I due contadi concentrati crebbero in processo di tempo fino ad occupare tutto l’agro milanese a mezzogiorno, levante, tramontana, restando alla città i soli corpi santi. Tuttavia Giovanni Galeazzo Visconti signore di Milano, con editto del 12 d’ottobre del 1385, assegnò al governo del podestà di Milano una zona larga più millia verso la capitale, togliendola alla giurisdizione di quei contadi rurali. Dalle unite Martesana e Bazana levò egli le pievi di Bruzzano e di Bollate, una buona parte di quelle di Desio, di Gorgonzola e di Vimercate, la corte di Monza e le pievi di Merate, Segrate, S. Donato, S. Giuliano di Locate, Settala, Rosate e Decimo, poi di Binasco nel governo laico, e di Lachiarella nell’ecclesiastico. Quanto alle pievi che prima erano del contado proprio di Milano e furono poi occupate dalla Martesana e della Bazana, non si può distinguere quelle che appartenevano alla prima o alla seconda; il che vale anche per l’altre aggregate al Seprio ed alla Bulgaria.

La denominazione di contado della Martesana e della Bazana vigeva ancora a’ tempi di Carlo V, ma il nome principale a poco a poco restò solo, per il che, all’epoca in cui scriveva il Giulini, quello di Bazana era quasi ignoto. [p. 19 modifica]
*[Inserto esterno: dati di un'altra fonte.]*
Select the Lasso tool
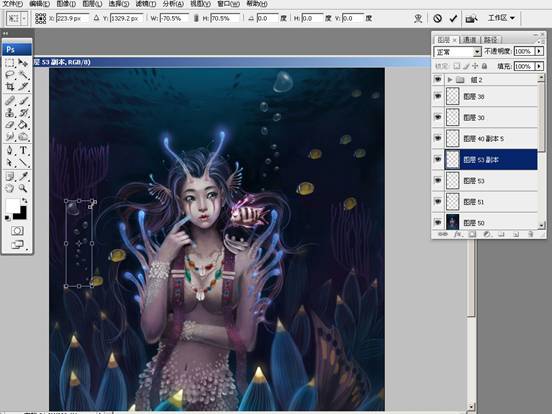Screen dimensions: 552x414 click(x=10, y=75)
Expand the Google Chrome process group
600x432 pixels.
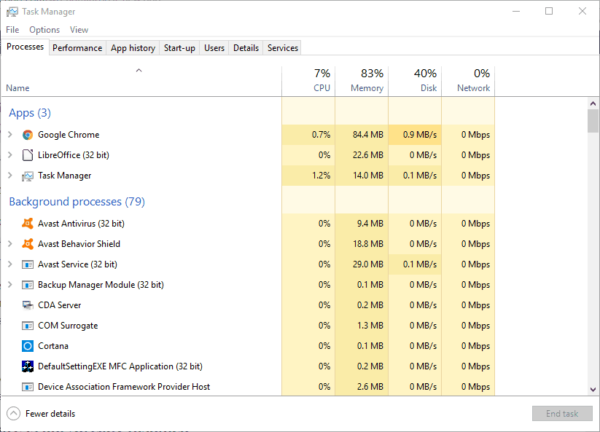tap(10, 135)
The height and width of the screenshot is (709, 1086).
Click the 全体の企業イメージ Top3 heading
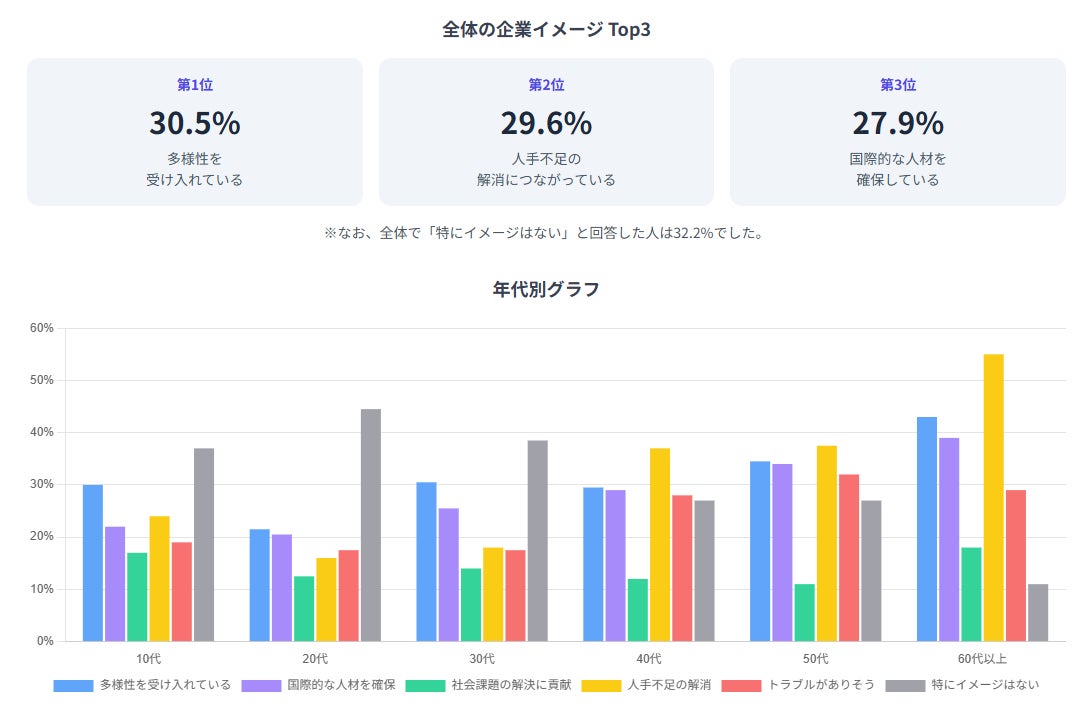click(x=546, y=30)
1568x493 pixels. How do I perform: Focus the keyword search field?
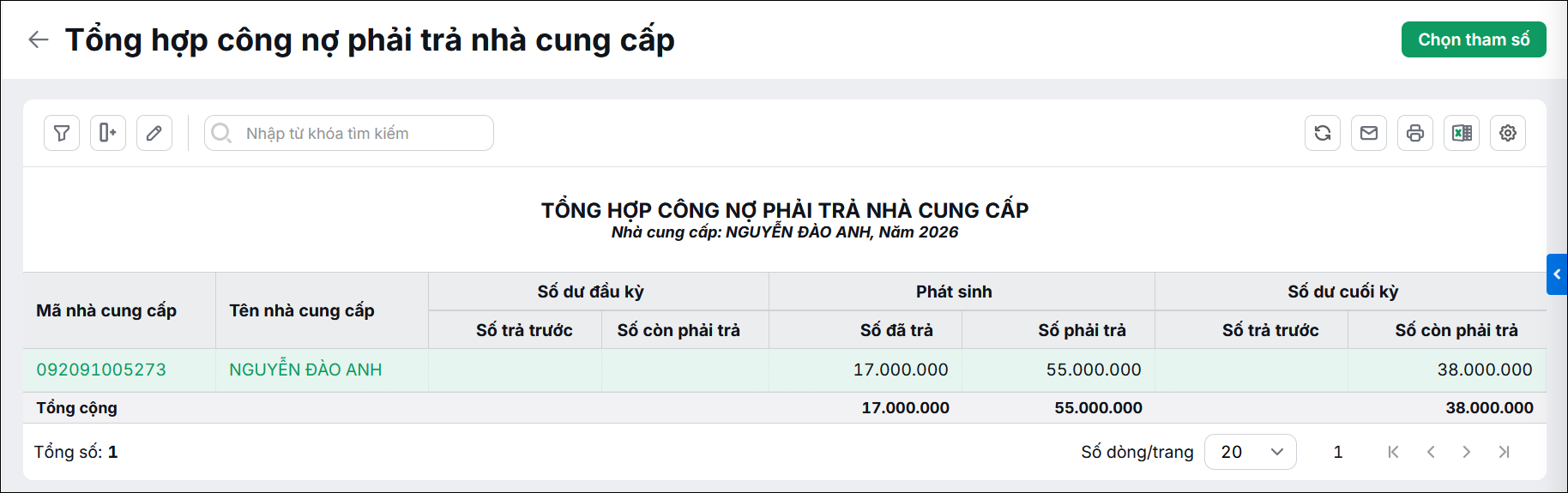click(349, 133)
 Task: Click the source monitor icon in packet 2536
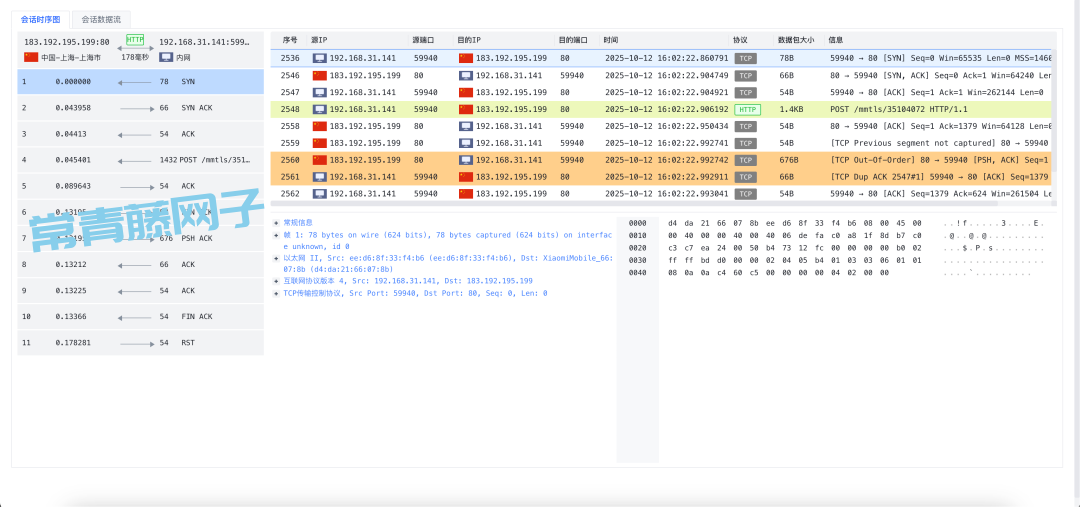pyautogui.click(x=319, y=58)
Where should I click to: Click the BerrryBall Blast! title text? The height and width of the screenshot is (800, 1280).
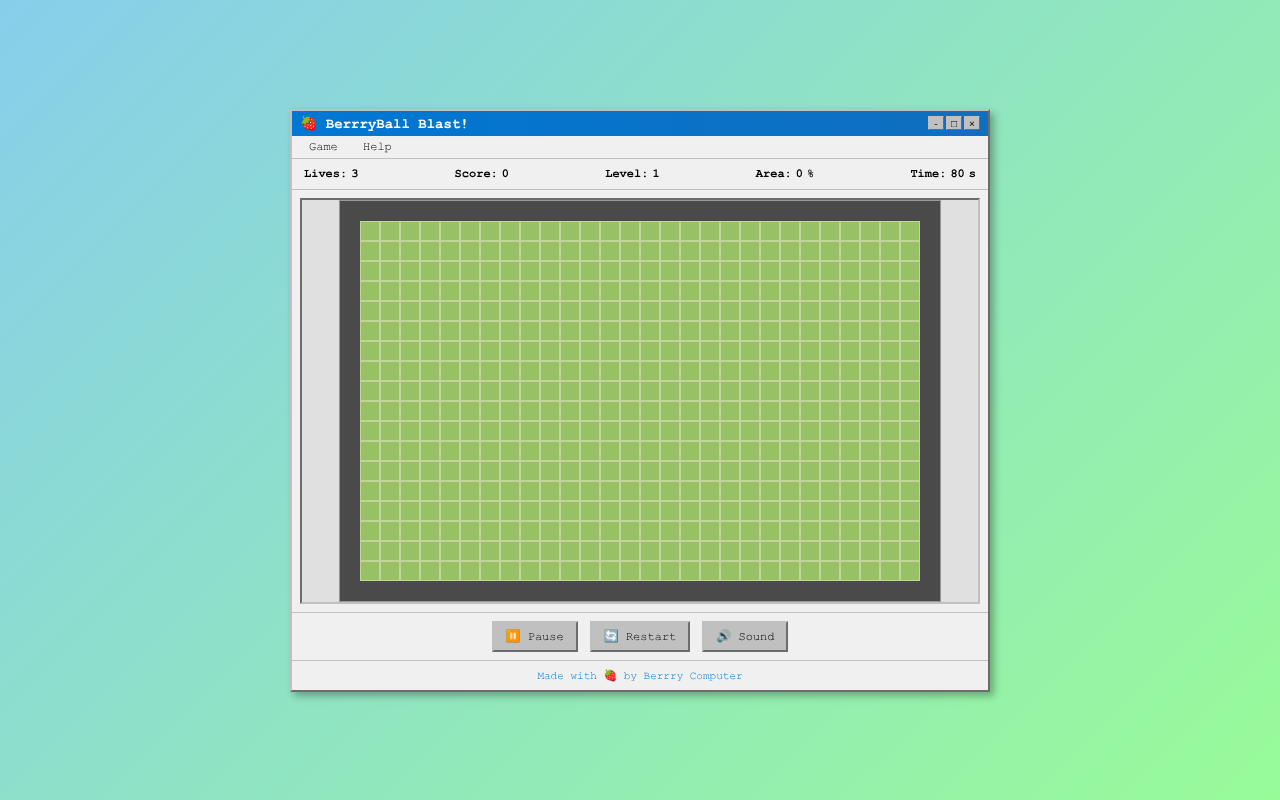tap(396, 124)
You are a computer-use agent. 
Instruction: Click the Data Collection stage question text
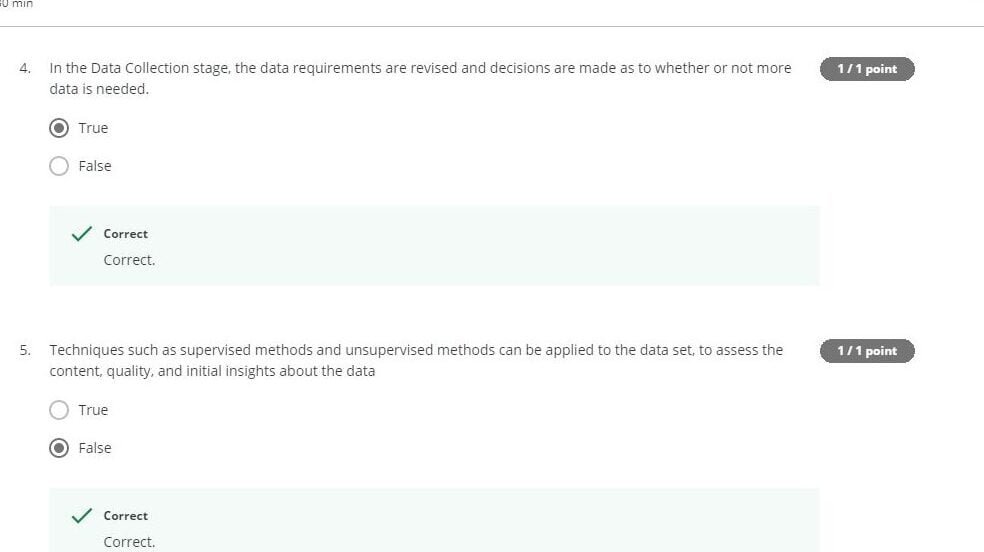point(420,78)
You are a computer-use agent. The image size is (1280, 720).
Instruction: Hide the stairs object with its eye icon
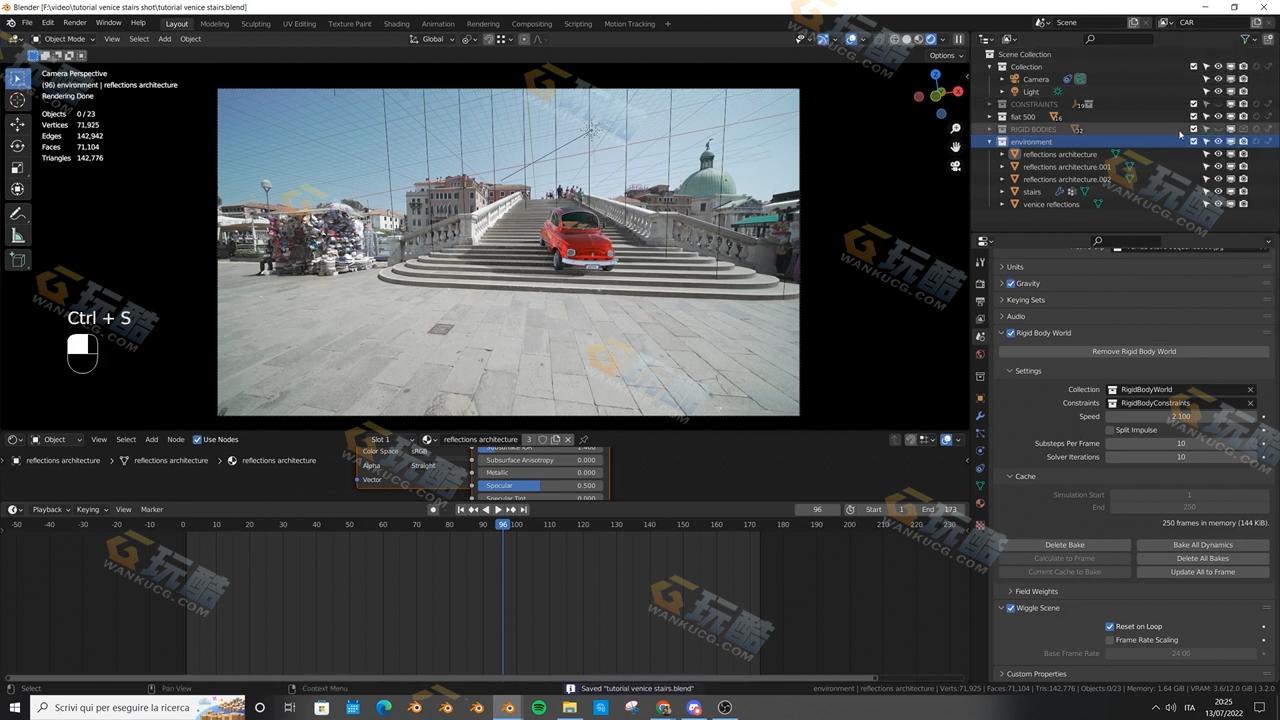(x=1218, y=192)
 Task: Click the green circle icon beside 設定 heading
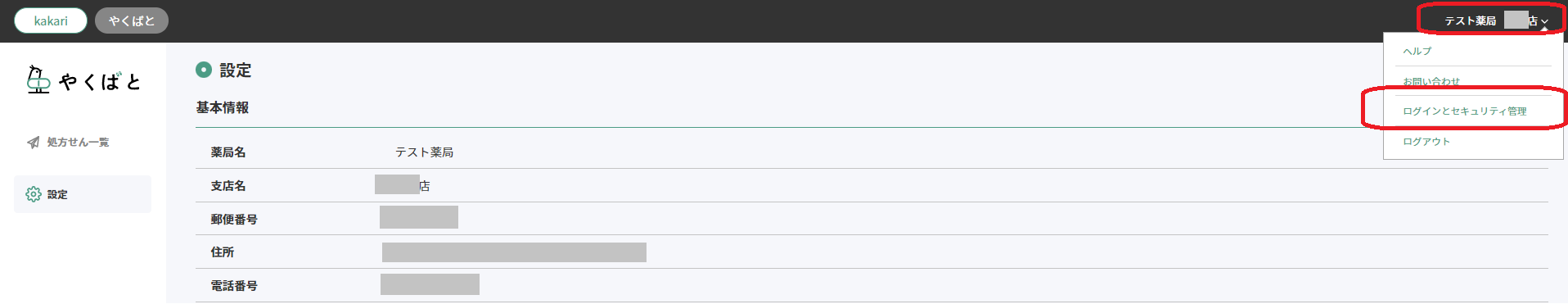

Ritorniamo ai fatti di guerra. Non andò molto che i Milanesi, unitisi alla meglio e raccolti quanti più strumenti bellici poterono, mossero di nuovo contro il nostro forte. Essi costrussero un valido castello di legno ed un ponte sull’Adda, e indi strinsero la rôcca di assedio per più di due mesi, cioè fino al 10 d’agosto del 1167, quando i loro replicati sforzi furono coronati da una completa vittoria. Allora i tedeschi difensori, saputo che Federico cui aveano spedito messi, non poteva soccorerli e che, se persistevano più oltre in una inutile resistenza, sarebbero caduti nelle mani dei Milanesi e passati per le armi, capitolarono a condizione di aver salva la vita. Rumo e li altri officiali furono tradutti a Milano e posti in carcere. Entrati i Milanesi e i Bergamaschi nel castello, lo spogliarono dei vasellami d’oro e d’argento e di tutte le ricchezze che lo stesso Federico aveva colà accumulate colle depredazioni, e poi lo minarono in gran parte, sebbene godesse fama di esser uno dei migliori di Lombardia. Ma più che la perdita del Castello di Trezzo afflisse Federico la notizia dell’alleanza dei Lodigiani coi Milanesi, e il timore di una lega ai suoi danni di tutte le città lombarde.


Note

  1. Vincenzo da Praga, Ottone Morena, il Ragevino e Gottofredo da Viterbo concordano nel porre la spedizione contro il nostro castello dopo la narrata battaglia di Cassano e Gorgonzola; dal che si discostano i soli annali maggiori di Milano, secondo i quali cotal presa sarebbe invece anteriore. Intorno a questi fatti d’arme dell’imperatore giudicammo opportuno attenerci fedelmente al recente lavoro Sulla partecipazione dei Boemi alle lotte dell’Imperatore Federico I in Italia. (Bohmens Antheil an den Kämpfen Kaiser Friedrick I in Italien). Vol. 2, Gottingen, 1865, Munster, 1866, del dottor Fiorenzo Tourtual.) È opera accolta con ispiegato favore dai più accreditati fogli critici della Germania.
  2. Intendasi per altro da Cornate in giù; rilevandosi dal medesimo sire Raul che Cornate era compreso nella Martesana.